Tuesday, December 28, 2010

Deep South - Allison, Burleigh, and Gardner (1941/1969)

Allison, Davis, Burleigh B. Gardner, and Mary R. Gardner. 1969. Deep South : a social anthropological study of caste and class. Chicago: University of Chicago Press.

When I studied in South Korea, I am always hungry for recent English books because they are not relatively easy to obtain there. Old books could be accessed in the university library but there I was seeking for new books since I thought their content might be more advanced than the old ones.

However, my views totally changed after I arrived in the U.S. The most recent book (sometime books published in 2011, while I am still living in 2010) can be read, but most of the trials was not always enjoyable. New books are necessary to update relevant literature, and poke at the recent topics and arguments that are under debate. However, the topics new books dealt with are sometimes tedious or sometimes too technical or sometimes sound like tautology (Although not always).

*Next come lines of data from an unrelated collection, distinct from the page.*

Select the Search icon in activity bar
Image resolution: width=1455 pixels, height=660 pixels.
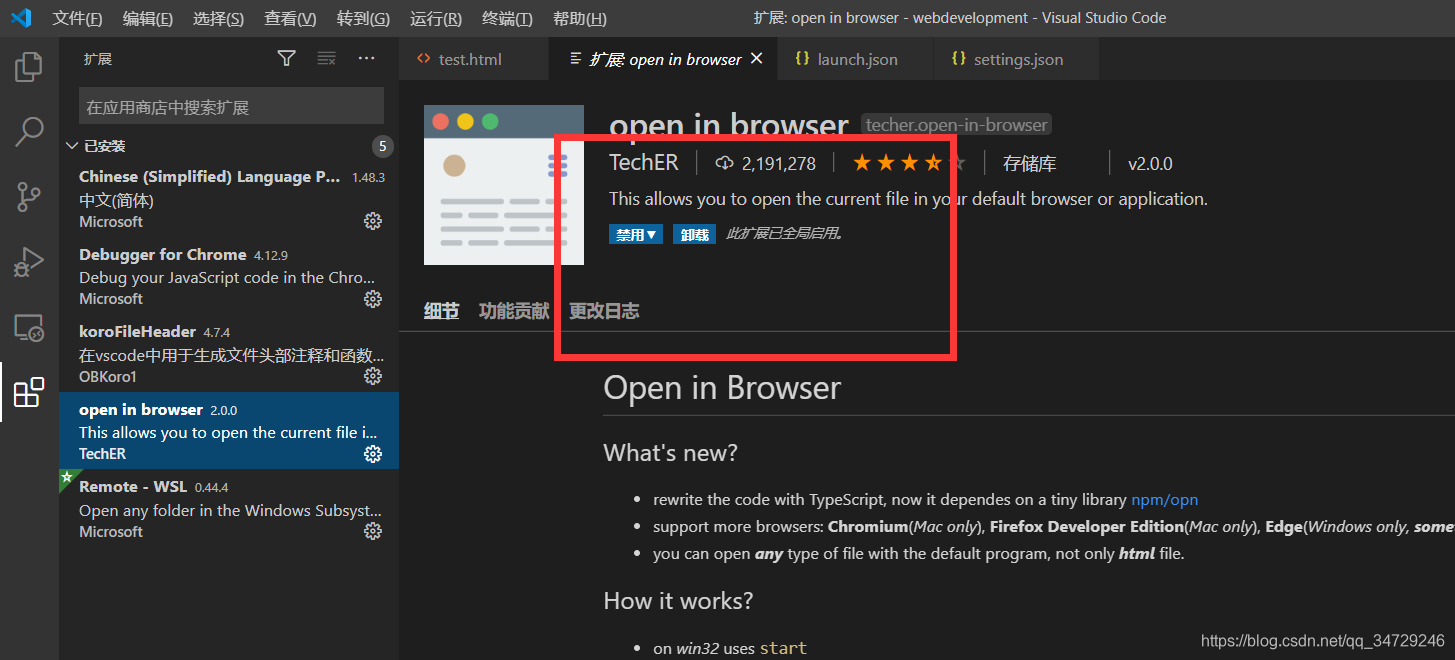point(28,131)
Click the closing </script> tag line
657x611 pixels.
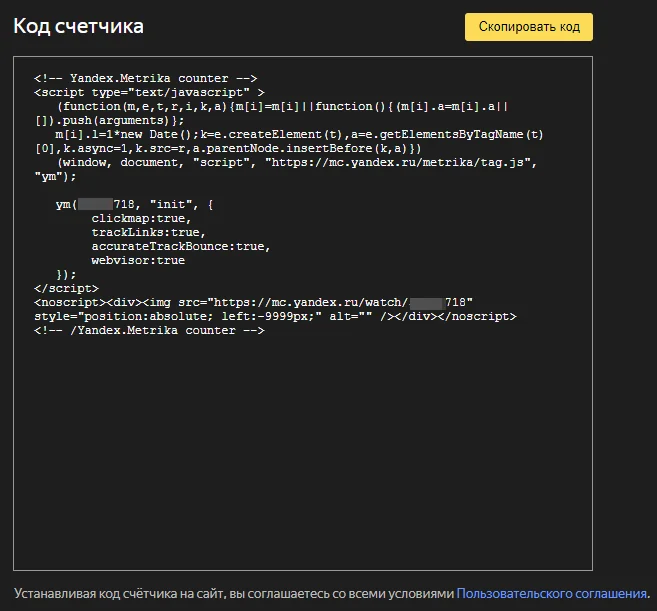pyautogui.click(x=66, y=288)
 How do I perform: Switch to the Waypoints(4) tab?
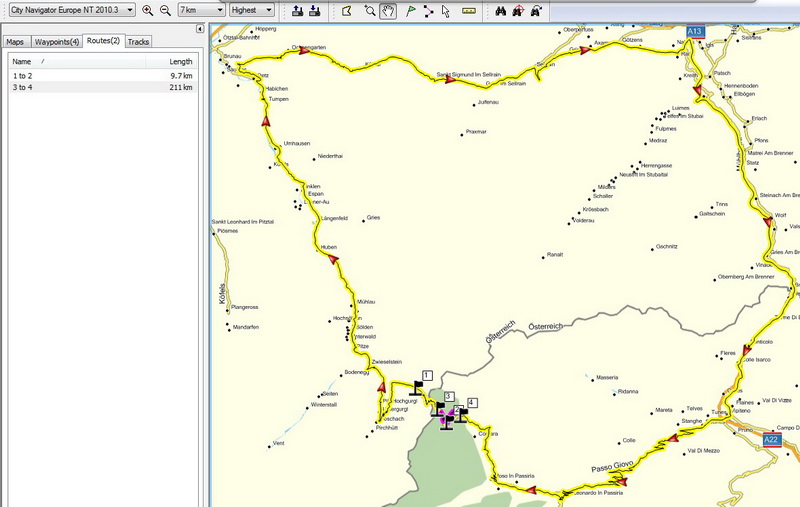[56, 41]
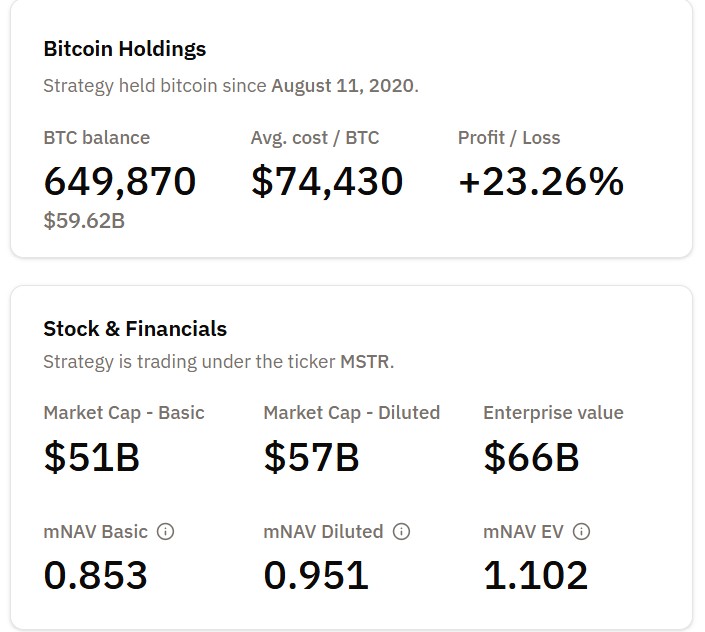Click the +23.26% profit value

coord(540,181)

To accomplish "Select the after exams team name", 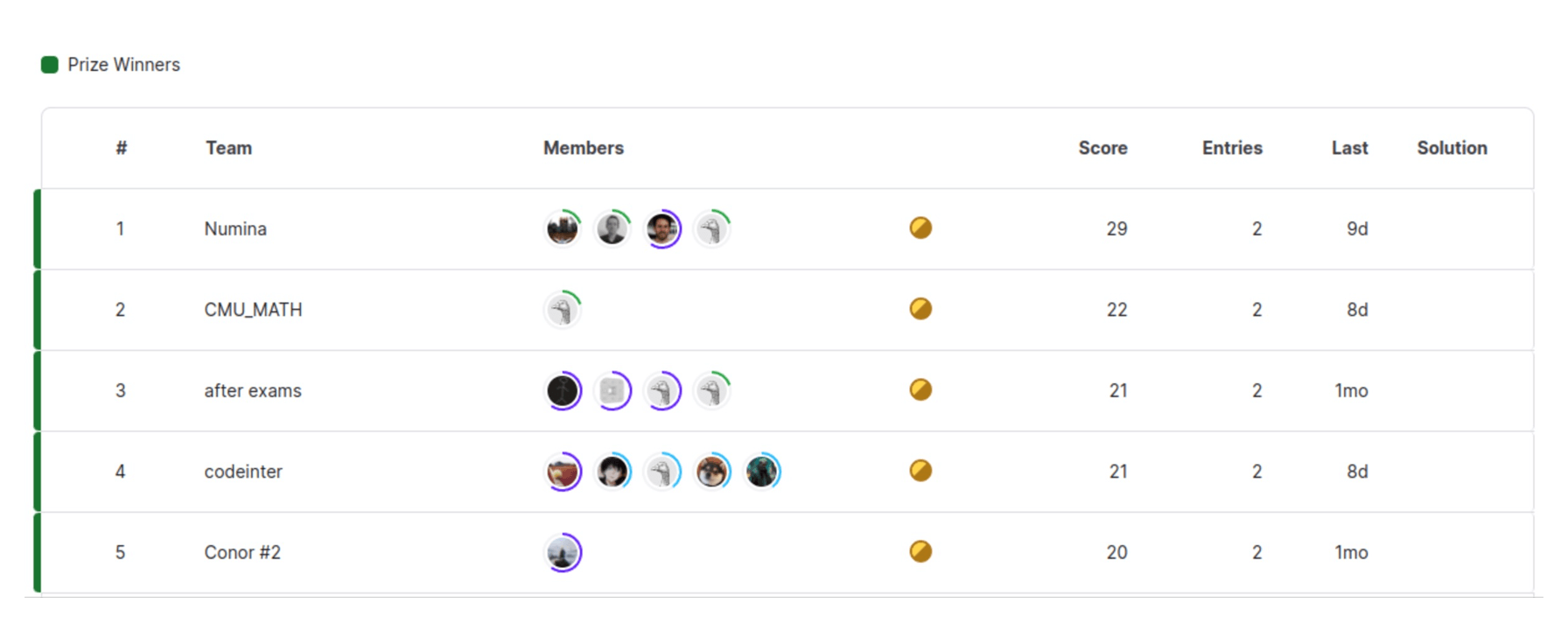I will coord(253,391).
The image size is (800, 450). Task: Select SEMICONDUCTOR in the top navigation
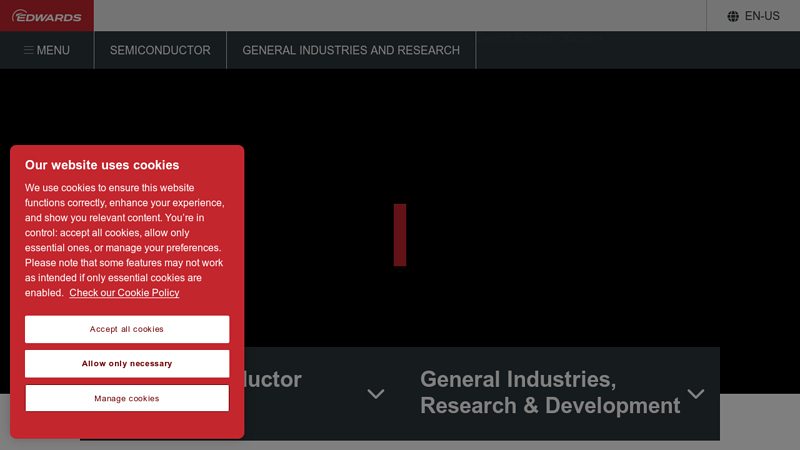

Instead, I recently feel the beauty of old books and the cogency of their accents. Deep South is a sort of beautiful books (Similar approach was preceded by William DuBois’s The Philadelphia Negro in 1899).

The first few chapters start with interviews with white and black informants who live in deep south (termed Old City, and rural places). Most of stories are very tangible and clearly show the relationships between whites and blacks. While some of the terminologies are a little bit awkward from the perspectives of recent days. For example, ‘caste’, one of the main terms in the book, sounds very unfamiliar to recent American residents because the term might not seem to fit with pluralistic and democratic regimes any more. Probably recent sociologists or political scientists (while I am not sure about anthropologists) adopt racial relationship or symbolic racism or racial dominance, rather than caste. However, the strongly accented term might be better to directly point out the social structure that are intermingled with racial caste and economical class with more clarity. Recent terms portraying racial relationships might sound politically correct, but they seem to hold less power to clarify the seriousness of racial problems in the country.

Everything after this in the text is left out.